** PROBLEM TO WORK ON **
Every line of the listing that contains the word "computer" is to be copied out.
########################################
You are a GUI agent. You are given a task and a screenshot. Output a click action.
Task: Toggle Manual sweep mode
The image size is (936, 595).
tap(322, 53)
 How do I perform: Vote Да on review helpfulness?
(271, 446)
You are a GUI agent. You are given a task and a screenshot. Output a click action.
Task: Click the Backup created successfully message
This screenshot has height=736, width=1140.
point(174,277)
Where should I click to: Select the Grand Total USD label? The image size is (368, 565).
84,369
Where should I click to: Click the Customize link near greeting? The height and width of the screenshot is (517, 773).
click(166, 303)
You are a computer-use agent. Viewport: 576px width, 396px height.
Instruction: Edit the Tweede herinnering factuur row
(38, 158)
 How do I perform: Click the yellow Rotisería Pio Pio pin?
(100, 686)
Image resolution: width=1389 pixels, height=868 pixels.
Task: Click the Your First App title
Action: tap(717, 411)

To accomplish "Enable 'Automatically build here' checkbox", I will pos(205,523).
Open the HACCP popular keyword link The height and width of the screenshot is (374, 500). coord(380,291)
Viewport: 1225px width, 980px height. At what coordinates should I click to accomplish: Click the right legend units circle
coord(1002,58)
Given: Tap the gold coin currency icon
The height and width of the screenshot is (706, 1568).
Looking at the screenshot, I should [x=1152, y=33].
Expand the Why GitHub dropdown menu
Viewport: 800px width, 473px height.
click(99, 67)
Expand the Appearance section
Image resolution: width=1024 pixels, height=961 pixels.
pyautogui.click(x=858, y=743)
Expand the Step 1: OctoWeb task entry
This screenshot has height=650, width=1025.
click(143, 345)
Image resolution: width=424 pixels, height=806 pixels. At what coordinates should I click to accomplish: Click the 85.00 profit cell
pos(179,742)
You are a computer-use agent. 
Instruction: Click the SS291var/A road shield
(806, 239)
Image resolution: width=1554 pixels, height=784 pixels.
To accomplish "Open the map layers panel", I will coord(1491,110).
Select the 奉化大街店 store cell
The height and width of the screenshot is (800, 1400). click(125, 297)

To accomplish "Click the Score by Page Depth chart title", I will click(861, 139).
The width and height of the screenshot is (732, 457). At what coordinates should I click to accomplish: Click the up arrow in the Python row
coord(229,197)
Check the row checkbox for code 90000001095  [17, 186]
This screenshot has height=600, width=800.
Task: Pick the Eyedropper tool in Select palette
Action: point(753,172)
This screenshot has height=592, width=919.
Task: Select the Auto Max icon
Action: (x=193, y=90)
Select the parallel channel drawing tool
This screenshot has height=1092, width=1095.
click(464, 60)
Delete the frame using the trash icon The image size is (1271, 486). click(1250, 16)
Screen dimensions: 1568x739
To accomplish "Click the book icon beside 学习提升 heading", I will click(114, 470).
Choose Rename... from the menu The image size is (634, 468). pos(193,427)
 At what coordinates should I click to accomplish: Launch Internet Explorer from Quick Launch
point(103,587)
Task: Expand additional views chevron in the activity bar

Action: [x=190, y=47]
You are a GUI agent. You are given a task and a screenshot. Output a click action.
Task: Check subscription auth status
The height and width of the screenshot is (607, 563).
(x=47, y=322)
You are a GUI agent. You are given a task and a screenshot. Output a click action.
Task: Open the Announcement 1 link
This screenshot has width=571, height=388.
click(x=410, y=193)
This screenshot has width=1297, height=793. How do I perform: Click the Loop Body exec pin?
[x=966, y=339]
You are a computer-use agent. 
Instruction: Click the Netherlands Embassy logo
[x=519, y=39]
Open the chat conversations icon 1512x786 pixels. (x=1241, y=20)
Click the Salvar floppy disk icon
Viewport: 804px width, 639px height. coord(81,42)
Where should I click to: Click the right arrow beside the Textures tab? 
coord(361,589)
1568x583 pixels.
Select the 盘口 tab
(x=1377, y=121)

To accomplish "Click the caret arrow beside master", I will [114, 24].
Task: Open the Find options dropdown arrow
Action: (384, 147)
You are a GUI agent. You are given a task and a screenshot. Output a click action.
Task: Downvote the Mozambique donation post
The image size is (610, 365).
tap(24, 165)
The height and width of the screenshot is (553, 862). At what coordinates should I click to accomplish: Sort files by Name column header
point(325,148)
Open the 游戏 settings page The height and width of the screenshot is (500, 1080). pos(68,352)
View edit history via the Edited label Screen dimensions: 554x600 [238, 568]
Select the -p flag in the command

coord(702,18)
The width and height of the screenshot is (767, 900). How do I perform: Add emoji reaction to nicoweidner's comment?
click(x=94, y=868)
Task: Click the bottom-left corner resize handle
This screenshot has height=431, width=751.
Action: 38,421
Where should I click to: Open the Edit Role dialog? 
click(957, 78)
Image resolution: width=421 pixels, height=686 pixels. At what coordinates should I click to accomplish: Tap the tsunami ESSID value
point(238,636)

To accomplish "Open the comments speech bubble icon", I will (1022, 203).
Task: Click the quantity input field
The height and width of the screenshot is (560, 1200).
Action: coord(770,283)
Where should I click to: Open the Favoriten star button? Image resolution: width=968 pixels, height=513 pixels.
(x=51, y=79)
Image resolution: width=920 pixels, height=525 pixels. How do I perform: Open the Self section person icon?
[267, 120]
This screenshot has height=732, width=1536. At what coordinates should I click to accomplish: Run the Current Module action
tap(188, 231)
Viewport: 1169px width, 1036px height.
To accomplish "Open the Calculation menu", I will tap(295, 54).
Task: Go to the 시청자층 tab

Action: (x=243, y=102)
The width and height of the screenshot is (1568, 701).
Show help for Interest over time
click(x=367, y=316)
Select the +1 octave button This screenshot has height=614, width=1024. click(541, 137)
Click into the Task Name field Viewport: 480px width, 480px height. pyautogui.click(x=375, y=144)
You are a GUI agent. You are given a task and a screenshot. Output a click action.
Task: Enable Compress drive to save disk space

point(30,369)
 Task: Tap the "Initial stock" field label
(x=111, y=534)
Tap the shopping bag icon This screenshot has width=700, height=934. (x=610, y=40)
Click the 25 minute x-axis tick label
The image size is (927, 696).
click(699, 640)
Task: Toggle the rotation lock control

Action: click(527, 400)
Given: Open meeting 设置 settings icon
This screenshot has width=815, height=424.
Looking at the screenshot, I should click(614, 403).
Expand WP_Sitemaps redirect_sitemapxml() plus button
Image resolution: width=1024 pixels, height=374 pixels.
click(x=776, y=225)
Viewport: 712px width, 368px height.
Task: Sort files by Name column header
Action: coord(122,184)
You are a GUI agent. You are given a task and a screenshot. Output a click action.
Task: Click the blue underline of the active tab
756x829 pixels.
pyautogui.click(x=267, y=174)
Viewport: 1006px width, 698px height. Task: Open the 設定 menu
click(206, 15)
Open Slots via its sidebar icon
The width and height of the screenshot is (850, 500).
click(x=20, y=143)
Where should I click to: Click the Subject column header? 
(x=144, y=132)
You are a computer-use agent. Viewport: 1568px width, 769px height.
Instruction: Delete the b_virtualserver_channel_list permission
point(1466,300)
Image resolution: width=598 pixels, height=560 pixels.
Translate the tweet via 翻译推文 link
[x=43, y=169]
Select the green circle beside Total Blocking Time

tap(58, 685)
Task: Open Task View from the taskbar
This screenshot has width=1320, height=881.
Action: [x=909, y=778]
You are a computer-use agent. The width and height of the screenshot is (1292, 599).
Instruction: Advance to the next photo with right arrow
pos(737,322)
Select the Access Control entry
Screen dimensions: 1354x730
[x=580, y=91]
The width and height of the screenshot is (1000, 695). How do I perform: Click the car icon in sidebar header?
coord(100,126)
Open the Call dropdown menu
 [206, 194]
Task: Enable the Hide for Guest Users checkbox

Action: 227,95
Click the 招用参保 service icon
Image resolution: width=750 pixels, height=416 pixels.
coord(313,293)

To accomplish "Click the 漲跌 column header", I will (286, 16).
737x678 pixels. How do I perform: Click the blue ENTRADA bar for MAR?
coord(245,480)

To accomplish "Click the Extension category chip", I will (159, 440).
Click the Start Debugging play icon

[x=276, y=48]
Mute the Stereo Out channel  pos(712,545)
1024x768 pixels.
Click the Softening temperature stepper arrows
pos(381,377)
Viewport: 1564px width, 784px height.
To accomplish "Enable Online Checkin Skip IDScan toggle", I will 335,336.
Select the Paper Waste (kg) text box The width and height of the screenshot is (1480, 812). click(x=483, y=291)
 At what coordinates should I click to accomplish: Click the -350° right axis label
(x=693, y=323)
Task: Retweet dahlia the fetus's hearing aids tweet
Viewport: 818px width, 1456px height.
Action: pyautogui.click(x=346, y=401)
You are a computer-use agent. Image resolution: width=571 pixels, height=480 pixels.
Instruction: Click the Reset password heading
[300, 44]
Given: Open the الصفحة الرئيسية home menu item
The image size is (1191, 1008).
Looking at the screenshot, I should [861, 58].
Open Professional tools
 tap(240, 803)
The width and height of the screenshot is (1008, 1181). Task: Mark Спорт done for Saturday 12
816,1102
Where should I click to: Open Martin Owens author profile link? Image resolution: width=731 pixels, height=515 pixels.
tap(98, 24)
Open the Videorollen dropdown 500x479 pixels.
########################################
** COMPLETED EXERCISE **
You are a computer-use agent. Viewport: 576px width, 396px height.
You are a computer-use agent. 
You are a computer-use agent. 
You are a computer-use agent. Viewport: 1568px width, 769px height.
You are a computer-use agent. The width and height of the screenshot is (1292, 599).
You are a computer-use agent. Image resolution: width=571 pixels, height=480 pixels.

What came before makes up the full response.